In each case, where a Letter of Transmittal or other document has been
improperly executed or completed or, for any other reason, is not in proper
form, or some other irregularity exists, you are authorized to endeavor to take
such action as you consider appropriate to notify the tendering Holder of such
irregularity and as to the appropriate means of resolving the same.
Determination of questions as to the proper completion or execution of the
Letters of Transmittal, or as to the proper form for transfer of the Private
Notes or as to any other irregularity in connection with the submission of
Letters of Transmittal and/or Private Notes and other documents in connection
with the Exchange Offer, shall be made by the officers of, or counsel for, the
Company at their written instructions or oral direction confirmed by facsimile.
Any determination made by the Company on such questions shall be final and
binding.

         3. At the written request of the Company or its counsel, Haskell
Slaughter Young & Rediker, L.L.C., you shall notify tendering Holders in the
event of any extension, termination or amendment of the Exchange Offer.
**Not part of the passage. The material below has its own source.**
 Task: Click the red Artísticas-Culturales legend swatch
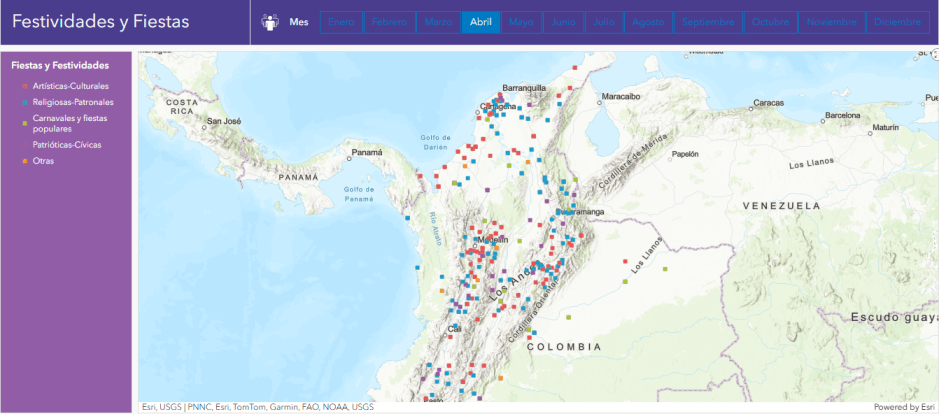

In the
event of any such termination, you will return all tendered Private Notes to the
persons entitled thereto, at the request and expense of the Company.

         4. Tender of the Private Notes may be made only as set forth in the
Letter of Transmittal. Notwithstanding the foregoing, tenders which the Company
shall approve in writing as having been properly tendered shall be considered to
be properly tendered. Letters of Transmittal and Notices of Guaranteed Delivery
shall be recorded by you as to the date and time of receipt and shall be
preserved and retained by you at the Company's expense for six years. Exchange
Notes are to be issued in exchange for Private Notes pursuant to the Exchange
Offer only in accordance with the provisions of Section 8 hereof and only (i)
against deposit with you prior to the Expiration Date or, in the case of a
tender in accordance with the guaranteed delivery procedures outlined in the
Letter of Transmittal, within three New York Stock Exchange trading days after
the Expiration Date of the Exchange Offer, together with executed Letters of
Transmittal and other documents required by the Exchange Offer or (ii) in the
event that the Holder is a participant in The Depository Trust Company ("DTC")
system, by the utilization of DTC's Automated Tender Offer Program ("ATOP") and
any evidence required by the Exchange Offer.
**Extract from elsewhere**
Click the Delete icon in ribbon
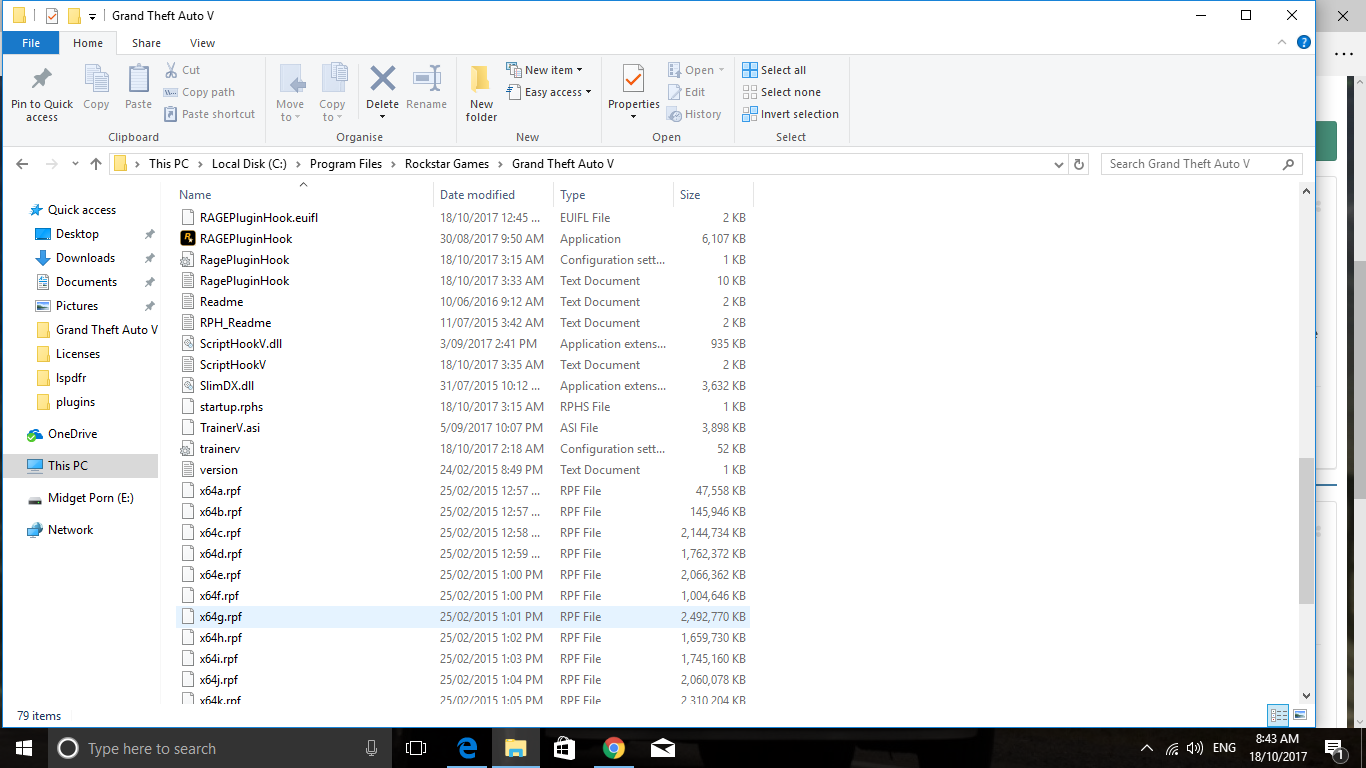The width and height of the screenshot is (1366, 768). (x=382, y=80)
         You are hereby directed to establish an account with respect to the
Private Notes at DTC (the "Book Entry Transfer Facility") within two business


                                       2



days after the date of the Prospectus. Any financial institution that is a
participant in the Book Entry Transfer Facility system may, until the Expiration
Date, make book-entry delivery of the Notes by causing the Book Entry Transfer
Facility to transfer such Notes into your account in accordance with the
procedure for such transfer established by the Book Entry Transfer Facility. In
every case, however, a Letter of Transmittal (or a manually executed facsimile
thereof), or an Agent's Message, properly completed and duly executed with any
required signature guarantees and any other required documents must be
transmitted to and received by you prior to the Expiration Date or the
guaranteed delivery procedures described in the Prospectus must be complied
with.

         The term "Agent's Message" means a message transmitted by a participant
of the Book Entry Transfer Facility to and received by DTC and forming a part of
a Book Entry Confirmation, which states that such Book Entry Transfer Facility
has received an express acknowledgment from the participant in such Book Entry
Transfer Facility tendering the Private Notes that such participant has received
and agrees to be bound by the terms of the Letter of Transmittal and that the
Company may enforce such agreement against such participant.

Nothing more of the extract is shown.